Film and Video Editors: Salary, Job Outlook & How to Become One (2026 Parent Guide)
Arts, Design, Entertainment, Sports, and Media · SOC 27-4032 · O*NET 27-4032.00
Edit moving images on film, video, or other media. May work with a producer or director to organize images for final production. May edit or synchronize soundtracks with images.
Film and Video Editors fall under the Arts, Design, Entertainment, Sports, and Media category in the U.S. occupational classification. Film and Video Editors earn a median salary of $70,980 per year, ranking in the top 33% of all U.S. occupations. The Bureau of Labor Statistics projects +4.0% job growth through 2034, projected to grow at roughly the US average. Entry into this field typically requires a bachelor's degree, with specific licensing or certification depending on the state and employer. For parents whose teenager is exploring this path, the most actionable step is mapping the education requirements to specific colleges and majors before junior year — not waiting until application season.
What do film and video editors earn?
The median annual wage for film and video editors is $70,980. That puts film and video editors at #264 on the BLS ranked list of all U.S. occupations by median pay. This salary is above the U.S. median for individual workers and reflects a stable, credentialed occupation. Actual pay varies meaningfully by state, employer type, and years of experience — entry-level salaries are typically 30–40% below the median, while top-decile earners often exceed it by 50% or more.
| 10th percentile (entry-level) | $39,170 |
| 25th percentile | $50,230 |
| 50th percentile (median) | $70,980 |
| 75th percentile | $101,570 |
| 90th percentile (top earners) | $145,900 |
| Median hourly wage | $34.12/hr |
Is film and video editors a growing career?
The 10-year outlook for film and video editors is +4.0%, projected to grow at roughly the US average. Employment is projected to move from approximately 43K positions in 2024 to 45K in 2034, a net change of 2K. Average growth signals a healthy, resilient occupation that mirrors broader U.S. employment trends. Job availability tends to track regional economic conditions.
What do film and video editors do every day?
According to O*NET task surveys of working film and video editors, these are the core responsibilities most professionals perform.
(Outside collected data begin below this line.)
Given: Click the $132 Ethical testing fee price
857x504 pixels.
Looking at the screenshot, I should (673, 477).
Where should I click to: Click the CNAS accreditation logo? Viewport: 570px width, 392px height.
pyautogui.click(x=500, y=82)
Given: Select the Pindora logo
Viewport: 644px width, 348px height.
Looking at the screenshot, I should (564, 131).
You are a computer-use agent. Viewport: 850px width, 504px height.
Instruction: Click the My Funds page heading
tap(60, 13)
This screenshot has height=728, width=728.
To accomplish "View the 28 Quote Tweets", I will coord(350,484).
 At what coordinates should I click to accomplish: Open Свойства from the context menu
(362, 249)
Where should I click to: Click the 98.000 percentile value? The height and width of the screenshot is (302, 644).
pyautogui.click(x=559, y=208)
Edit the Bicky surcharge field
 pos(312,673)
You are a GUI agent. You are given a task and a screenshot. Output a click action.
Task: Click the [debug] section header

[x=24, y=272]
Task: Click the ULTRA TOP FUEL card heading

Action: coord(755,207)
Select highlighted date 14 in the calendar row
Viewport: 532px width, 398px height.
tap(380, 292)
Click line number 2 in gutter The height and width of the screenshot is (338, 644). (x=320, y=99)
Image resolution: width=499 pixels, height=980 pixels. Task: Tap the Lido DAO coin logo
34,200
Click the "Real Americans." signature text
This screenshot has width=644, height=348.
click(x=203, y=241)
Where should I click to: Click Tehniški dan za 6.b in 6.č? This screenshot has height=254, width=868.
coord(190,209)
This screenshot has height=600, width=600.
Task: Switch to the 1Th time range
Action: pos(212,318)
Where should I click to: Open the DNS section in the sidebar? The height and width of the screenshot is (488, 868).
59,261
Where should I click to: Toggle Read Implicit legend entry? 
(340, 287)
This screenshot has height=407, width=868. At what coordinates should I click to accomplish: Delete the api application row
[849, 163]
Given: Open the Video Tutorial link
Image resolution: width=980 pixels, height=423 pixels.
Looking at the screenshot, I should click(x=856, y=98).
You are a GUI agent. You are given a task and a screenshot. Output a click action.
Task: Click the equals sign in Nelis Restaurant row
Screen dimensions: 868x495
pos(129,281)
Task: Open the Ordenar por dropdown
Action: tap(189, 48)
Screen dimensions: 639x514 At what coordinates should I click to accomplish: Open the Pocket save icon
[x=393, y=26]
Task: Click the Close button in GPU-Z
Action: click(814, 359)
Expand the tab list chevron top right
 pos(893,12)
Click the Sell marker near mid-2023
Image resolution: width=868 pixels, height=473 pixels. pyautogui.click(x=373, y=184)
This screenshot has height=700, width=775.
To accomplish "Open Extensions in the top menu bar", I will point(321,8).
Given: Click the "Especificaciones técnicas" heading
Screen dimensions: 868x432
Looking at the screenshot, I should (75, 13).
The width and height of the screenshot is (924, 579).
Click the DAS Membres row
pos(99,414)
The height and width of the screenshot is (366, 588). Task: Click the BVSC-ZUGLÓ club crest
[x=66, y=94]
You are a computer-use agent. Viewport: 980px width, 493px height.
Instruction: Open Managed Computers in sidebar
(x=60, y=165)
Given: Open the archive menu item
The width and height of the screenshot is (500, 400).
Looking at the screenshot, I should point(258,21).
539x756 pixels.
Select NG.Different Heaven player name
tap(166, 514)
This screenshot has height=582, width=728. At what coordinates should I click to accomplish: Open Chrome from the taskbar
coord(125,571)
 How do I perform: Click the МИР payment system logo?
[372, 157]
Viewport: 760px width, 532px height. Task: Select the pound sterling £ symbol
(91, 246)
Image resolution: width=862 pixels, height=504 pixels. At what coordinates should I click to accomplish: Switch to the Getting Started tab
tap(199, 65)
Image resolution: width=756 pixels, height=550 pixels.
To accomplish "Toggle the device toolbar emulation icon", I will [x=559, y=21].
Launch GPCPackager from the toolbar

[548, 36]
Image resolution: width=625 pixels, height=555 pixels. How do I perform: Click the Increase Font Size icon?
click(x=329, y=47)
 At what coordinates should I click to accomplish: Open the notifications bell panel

This is what your teen would actually be doing in this role.
- 1.Select and combine the most effective shots of each scene to form a logical and smoothly running story.
- 2.Review footage sequence by sequence to become familiar with it before assembling it into a final product.
- 3.Program computerized graphic effects.
- 4.Organize and string together raw footage into a continuous whole according to scripts or the instructions of directors and producers.
- 5.Review assembled films or edited videotapes on screens or monitors to determine if corrections are necessary.
- 6.Verify key numbers and time codes on materials.
- 7.Supervise and coordinate activities of workers engaged in film editing, assembling, and recording activities.
- 8.Set up and operate computer editing systems, electronic titling systems, video switching equipment, and digital video effects units to produce a final product.
Top skills for film and video editors
O*NET ranks these as the most important skills for this occupation, on a 1–5 importance scale derived from worker surveys.
What education does my child need to become film and video editor?
The standard path into film and video editors begins with a bachelor's degree in a related field, followed by entry-level experience or internships during college. For parents helping a teen prepare, the highest-leverage step before junior year is identifying colleges and programs that feed reliably into this occupation — Solyo's college search lets parents filter by major and admissions data side by side.
Based on O*NET surveys of incumbents — what people in this job actually have, not what employers list as required.
Related careers your child might also consider
How parents help teens explore careers like this
Solyo helps parents map a teen's interests to specific careers, then back to the colleges and majors that lead there. Salary, outlook, and education data come from BLS and O*NET — the same sources high school counselors use — but presented for the parent's planning lens, not the student's exploration view.
Common questions parents ask about film and video editors
What is the median salary for film and video editors?
The median annual salary for film and video editors is $70,980 according to the latest Bureau of Labor Statistics data.
Is film and video editors a growing career?
BLS projects +4.0% growth for film and video editors from 2024 through 2034, which is average growth projected to grow at roughly the US average.
What education does my child need to become film and video editor?
The typical entry path requires a bachelor's degree, plus any state licensure or certification specific to the role. Programs that align well with this career can be filtered inside Solyo's college search.
What careers are similar to film and video editors?
Related occupations within the Arts, Design, Entertainment, Sports, and Media category share education paths and skill profiles, so they're a useful starting set when a teen is uncertain. The "Related careers" section below lists nearby options.
Salary data sourced from the U.S. Bureau of Labor Statistics Occupational Employment Statistics program. Skills, tasks, and education distribution from the O*NET database. Job outlook from the BLS Employment Projections 2024–2034 release.